When a human male husband’s life becomes dreary and monotonous, he’ll either join a dating site and have an affair. Or he’ll melt cheese.
Cheese melting is a sign of a midlife crisis (as are other food-based behaviours such as eating too many instant noodles) and human female wives would be wary of the dire consequences. In 2023, statistics show some 65% of divorces were due to a husband’s cheese melting addiction.
The cost of such a hobby (spending £1,000s on cheese) is also debilitating for many families. But we’re here to help with another classic agony aunt session.
Cheese Melting: When a Husband’s Midlife Crisis Bolsters the Dairy Industry
Dear agony aunt,
I’ve read your column recently and find you offer horrendous “advice” and I think you’re a disgrace to your profession. However… I’m at my lowest ebb and feel there’s no one else to turn to. In desperate times, I suppose one will forgive even the most catastrophic of failings to seek emotional support.
It’s my husband—John. We’ve been married for 10 years, but over the last few months he’s been bored and listless. He’s 45 so I’m guessing it’s a midlife crisis, but instead of buying a Porsche, building a porch extension, or getting a leather jacket… he’s taken to the kitchen to melt down lots of cheese.
Having looked this up online I discovered this is a phenomenon that affects quite a few married men. It’s even got a name—Cheese Melting.
So far my husband has spent £6,751.31 on cheese and all of it has been melted down in a fit of rage while he sobs over the melting ruins of the former cheese block. It’s fair to say watching him in the kitchen doing this every day is a bit… pathetic. Like, grow a pair, man! What the hell’s wrong with you!?
It’s a delicate matter so I decided to approach him carefully about it. One night, I refused his advances in bed and instead started screaming in high-pitched fashion about the cheese melting, the costs of all the cheese, and what the hell he was playing it.
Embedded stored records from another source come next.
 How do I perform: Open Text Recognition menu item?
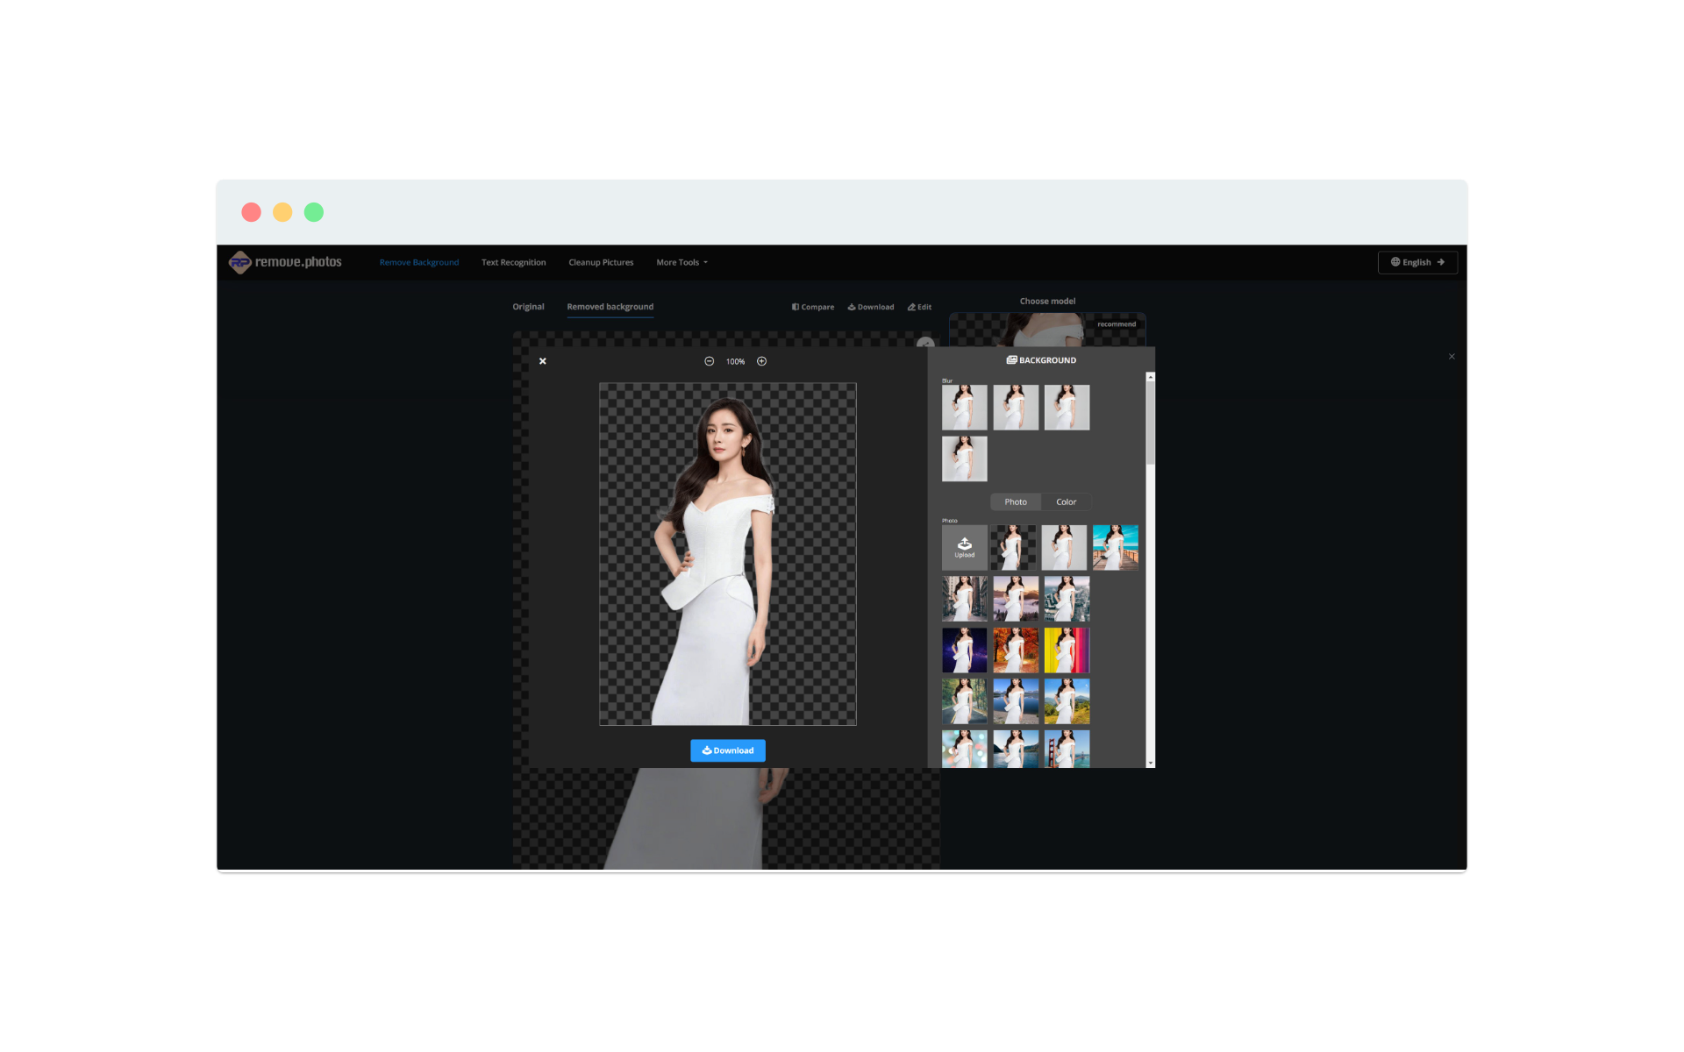[x=513, y=262]
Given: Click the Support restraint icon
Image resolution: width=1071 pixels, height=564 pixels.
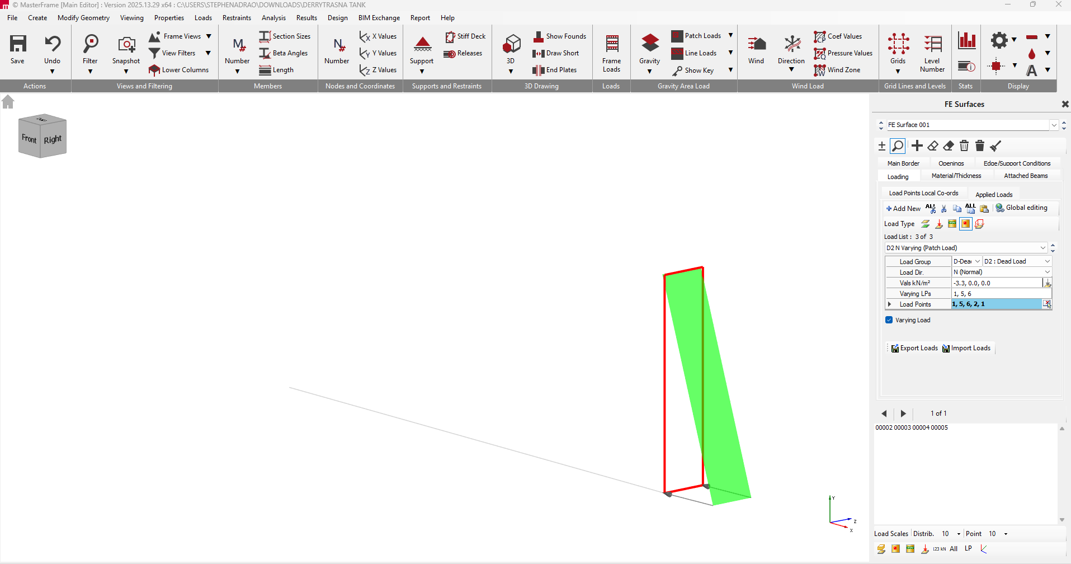Looking at the screenshot, I should click(422, 49).
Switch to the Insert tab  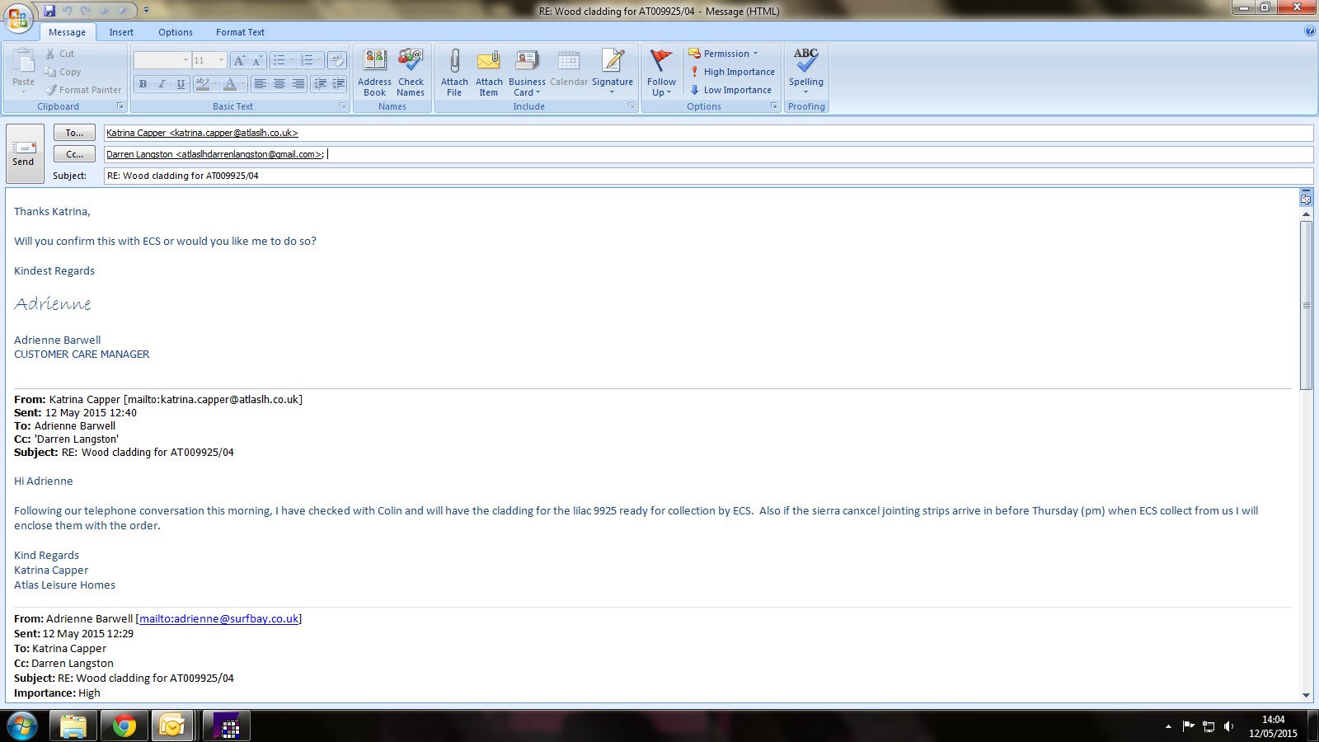(x=121, y=32)
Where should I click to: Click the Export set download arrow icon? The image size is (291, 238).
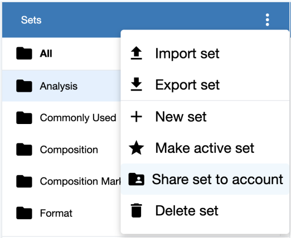136,85
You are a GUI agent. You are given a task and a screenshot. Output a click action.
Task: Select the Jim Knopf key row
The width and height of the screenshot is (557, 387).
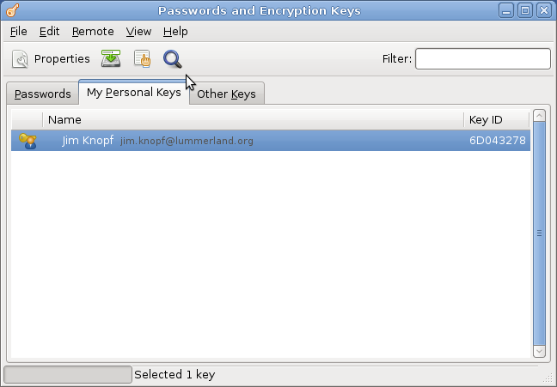click(x=258, y=141)
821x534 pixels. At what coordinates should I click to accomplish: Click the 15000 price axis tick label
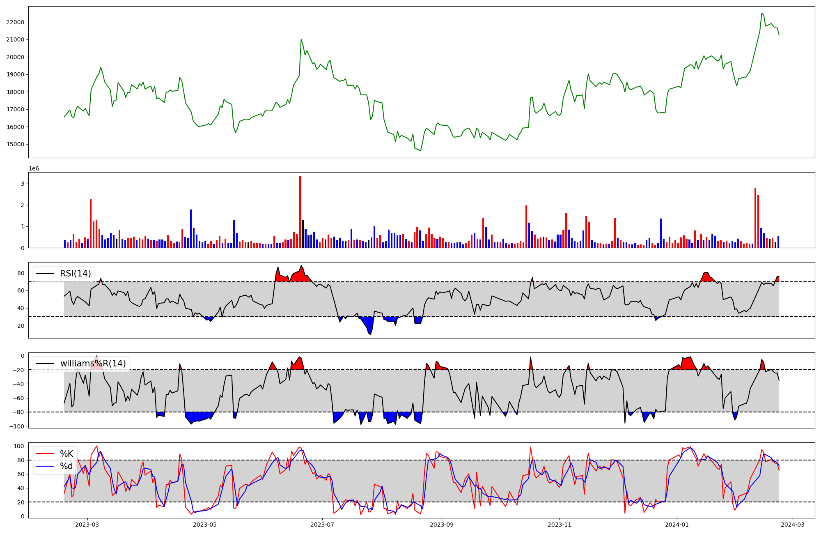(15, 145)
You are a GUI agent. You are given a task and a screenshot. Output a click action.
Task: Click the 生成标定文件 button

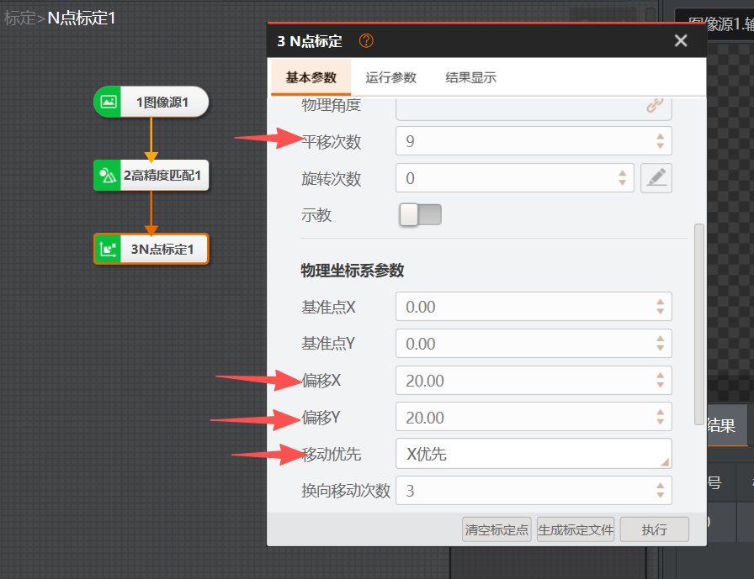[576, 530]
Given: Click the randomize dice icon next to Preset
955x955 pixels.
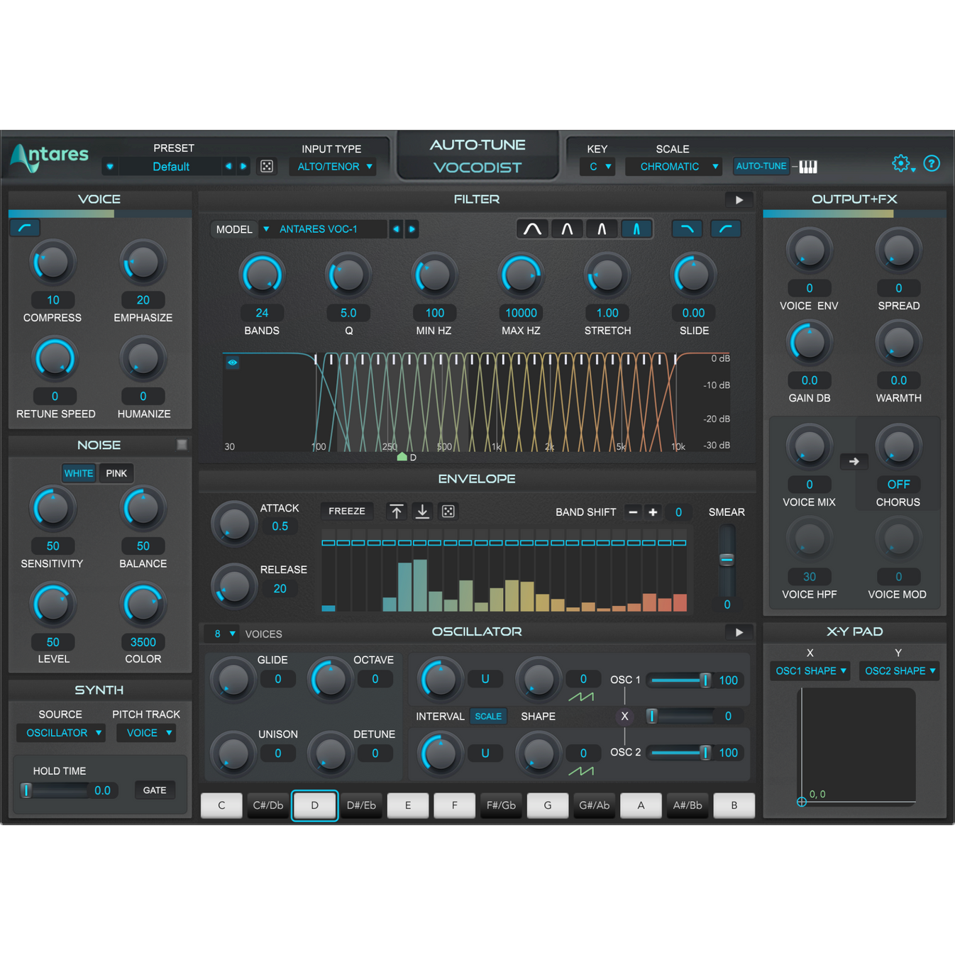Looking at the screenshot, I should [x=267, y=165].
He got extremely defensive in the way only men can muster up, gaslighting me by saying it’s my fault for not keeping enough melted cheese on the premises, and accusing me of being a communist spy.
I reminded him (by screaming hysterically, of course) that I’m lactose intolerant and have a well-documented history of attending far-right bigoted marches. Thus, his claims were hopelessly inaccurate and stupid.
Again, he got extremely defensive in the way only men can muster up and denied he’d been melting cheese and had only done it once or twice.
The next morning at breakfast he was there again, with a giant block of Red Leicester cheese, melting it down in between sobs and roars of manly menace.
When will he grow out of this phase, please?
Thank you,
Patricia
Hi there, Pat! Cheese melting is indeed a major sign of a midlife crisis. It can be very frustrating, and saddening, for family members to watch on as giant globules of melting cheese invade the privacy of their home.
One way out of this is to ensure your husband only buys vegan cheese, as that stuff doesn’t melt in the same way as regular cheese does.
Either way it needs addressing. If left to their own devices, those addicted to cheese melting follow a deleterious and destructive path that usually goes like this:
- A growing sense of cheese-based pyromania.
- In other words, determination to see all cheese melted (despite the impossibility of this concept on an international scale).
- Barging into local supermarkets and demanding the cheese on the cheese counter be melted.
- Barging into restaurants and demanding all cheese be melted.
- Obliterating cheesecake off the face of the planet (through melting).
Your average cheese melter won’t make it beyond the barging into supermarkets bit before being arrested.
Sadly, current laws regarding this matter are draconian. In the UK across 2023, some 451 cheese melting husbands were sentenced to life imprisonment for crimes against cheese.
It’s a sad state of affairs, yet a clear indication your husband needs to cut this crap out, Pat! So, we suggest the vegan cheese route.
Failing that, take our tried-and-tested tactic—hobble him with a sledgehammer! Then he won’t be able to get near any cheese at all. Best of luck!